Brainstem implants help kids born without auditory nerves
Much has been mentioned in the news lately about hope for those with hearing loss or hearing impairment in the form of auditory brainstem technology, but is it for everyone? Results from use in Europe over the past 10 years and more recent clinical trials here in the U.S. show certain populations will derive greater benefit from the technology than others. While the technology is not for everyone, for others it could be life changing.
For children who were either born without the auditory nerve or who have damage to the auditory nerve, cochlear implants and hearing aids are ineffective. That is where auditory brainstem implants come in; they work by bypassing both the inner ear and the auditory nerve and stimulating the brainstem directly. Other conditions which could be helped with ABI technology include those with temporal bone fracture, severe calcification of the cochlea from meningitis or congenital aplasia (damage from birth) of the cochlea or cochlear nerve.

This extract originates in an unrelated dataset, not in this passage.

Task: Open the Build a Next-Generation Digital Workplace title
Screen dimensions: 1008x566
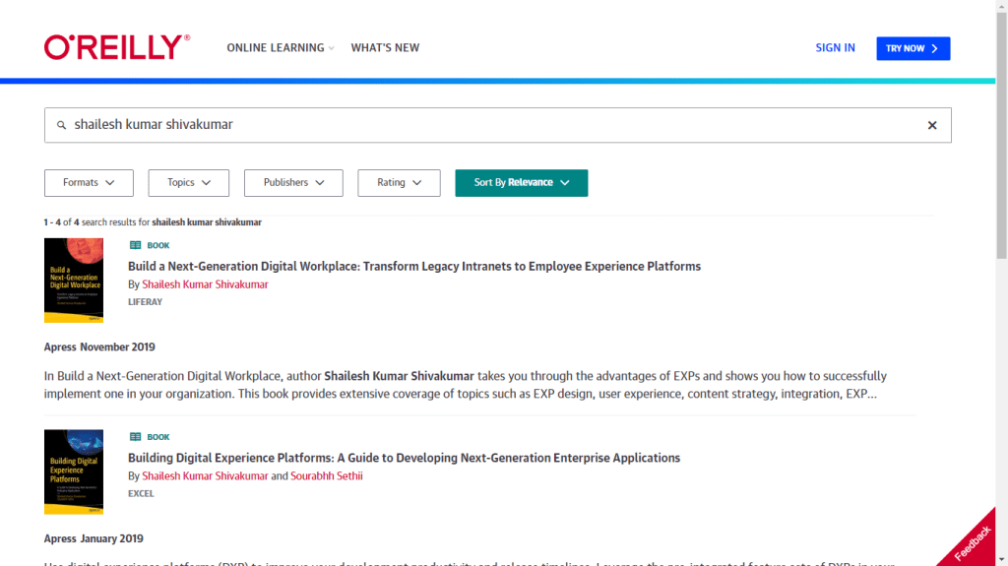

Auditory brainstem implants have been used on children in Europe for over 10 years. Unfortunately they lack regulatory approval as of yet in the U.S. except for those over the age of 12 with a specific condition called neurofibromatosis type II, and there has been extremely limited success with that group. Given that results in Europe on younger children have been effective but results in the U.S., on older children and adults, have not, scientists are looking to the developing brain for answers. The possible reason might be that brains are less formative as we age; the brain is simply not as adaptable to language as in those who are younger. The collective thinking is the earlier a child receives an ABI, i.e. while the brain is still flexible and adaptable, the more successful the treatment will be.
An ongoing FDA-approved clinical trial supported by a National Institutes of Health grant at the University of Southern California’s Keck School of Medicine, begun in March of 2014, has thus far treated five out of an anticipated 10 participants with auditory brainstem implants. In order to be eligible for participation in the clinical trial, children must be between the ages of two and five, and have been born without auditory nerves. In addition, previous attempts to use cochlear implants and hearing aids must have failed. Overall, the clinical trial has two major goals: to prove the ABI surgery is safe for young children and for the researchers to study how the brain develops over time with regard to speech and sound. Thus far the trial has netted positive results.
“The children in this study are under five years of age,” said Keck School of Medicine Professor Robert Shannon, an investigator for the trial and leading scientist in the development of ABI technology since 1989. “When a child is born, their ear is hard-wired for sound, but the brain has to learn how to perceive sound and speech from the information coming up the hearing pathway. If the ear is not providing sound information to the brain, the hearing part of the brain doesn’t develop properly. The ABI provides sound to these pathways so they grow and develop with the child.”
Here’s how it works: The ABI is essentially a tiny paddle, only 8x3 mm, that has a panel of 21 electrodes attached. After being surgically attached to the brainstem (the surgery takes about 6 hours) the ABI interfaces with the cochlear nucleus, which is the first relay station in the brain stem. The researchers are then able to map exactly which of the 21 electrodes offer auditory stimulation to the brain stem, as opposed to tactile stimulation. The electrodes offering non-auditory stimulation are then switched off, leaving only auditory stimulation behind.
ABIs are not an immediate fix, however. Just like how infants learn to process and interpret the sounds they hear over time, the recipient of an ABI needs time to learn to do the same. He also needs training and a strong family support system. The good news is in European cases, the younger children that have received ABIs have shown progress in both auditory and speech development that is on par with their peers that have cochlear implants, and have shown improvement in their cognitive development as well.
“Initial activation of the ABI is like a newborn entering the world and hearing for the first time, which means these children will need time to learn to interpret what they are sensing through the device as ‘sound,’” said audiologist Laurie Eisenberg, Ph.D., a Keck School of Medicine otolaryngology professor and study co-leader. “All of our study participants whose ABIs have been activated are progressing at expected or better rates. We are optimistic that, with intensive training and family support, these children will eventually be able to talk on the phone.”